Trump Just Made It Easier To Fire Bad Federal Employees
President Donald Trump issued three executive orders Friday to prevent unions from protecting government employees who don’t perform in their jobs.
Critics say Trump is stripping unions of their power by changing how federal agencies approach collective bargaining agreements, but the administration says the goal is to protect taxpayers from overspending on labor.
“By holding poor performers accountable, reforming the use of taxpayer-funded union time, and focusing negotiations on issues that matter, we are advancing our efforts to elevate the federal workforce,” Jeff T.H. Pon, Director of the Office of Personnel Management, said.
Each of the three executive orders address a part of federal labor practices that conservatives have criticized for years. The first reinforces the government’s commitment to merit-based employment by directing agency heads to make swifter firing decisions based on the individual’s record, not standards of “progressive discipline.” It also directs departments to share an employee’s disciplinary records with other agencies, a practice that is currently prohibited.

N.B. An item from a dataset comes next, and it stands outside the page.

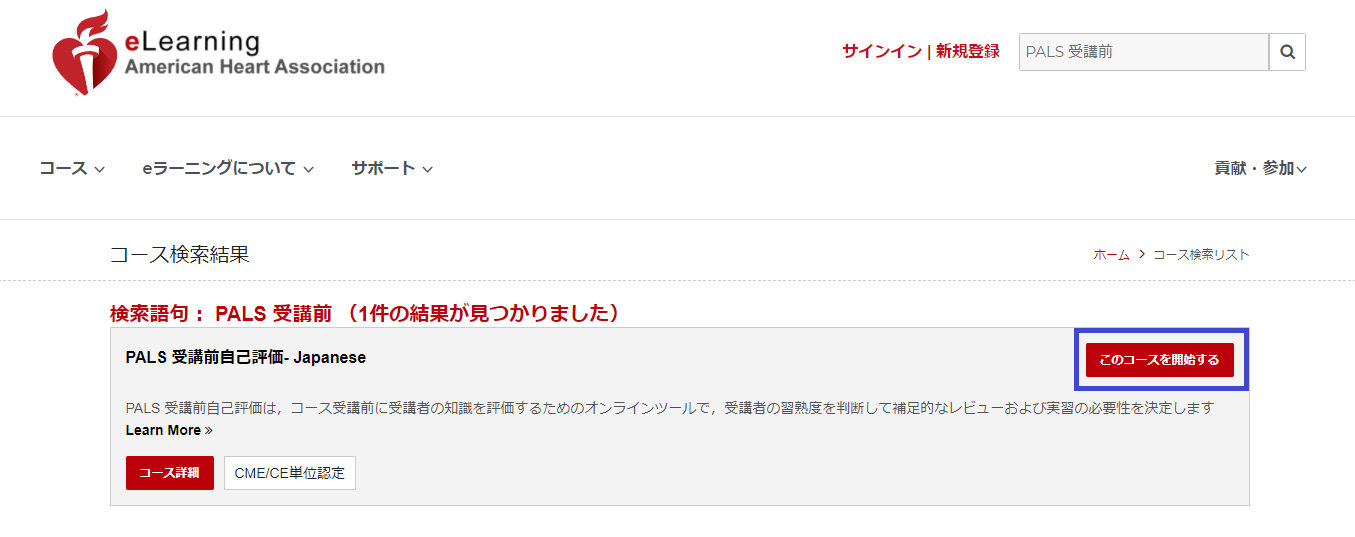
Task: Open the PALS 受講前自己評価- Japanese course title
Action: tap(246, 357)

As an example of the kind of dismissal practice Trump wants to change, the White House mentioned a case where a Postal worker was arrested and convicted of using illegal drugs during her lunch break, after which she was fired. The employee appealed to the Merit Systems Protection Board, which ordered her to be reinstated with only a 90-day suspension.
The second order restricts the amount work time employees can use to conduct union business. Currently, some federal employees are allowed to spend nearly all of their time on union business — some even during a government shutdown. Trump’s order would restrict government employees from spend more than 25 percent of government time on union business. (RELATED: Some Federal Union Reps Keep Getting Paid During Gov’t Shutdowns)
Finally, the third order calls on agencies to streamline the collective bargaining procedures to, hopefully, save taxpayer money. The government often pays both agency and labor union negotiators’ salaries, and the agreements can take years to finalize. In 2016 alone, the government spent $16 million on union negotiator salaries.
The vast majority of our employees are dedicated public servants who are dedicated to their missions and service to the American people. It is essential that we honor their commitment, and these measures reflect just that. Looking ahead, our focus will be on continuing to leverage technology to digitize our federal human resources infrastructure, build modern public human resources systems for the 21st century, and celebrate the hardworking federal employees who serve our great Nation each and every day.”
“These executive orders make it easier for agencies to remove poor-performing employees and ensure that taxpayer dollars are more efficiently used,” Andrew Bremberg, director of the White House Domestic Policy Council told reporters in a briefing. Trump urged Congress during the State of the Union address “to empower every Cabinet secretary with the authority to reward good workers and to remove those that undermine the public trust or fail the American people,” Bremberg noted.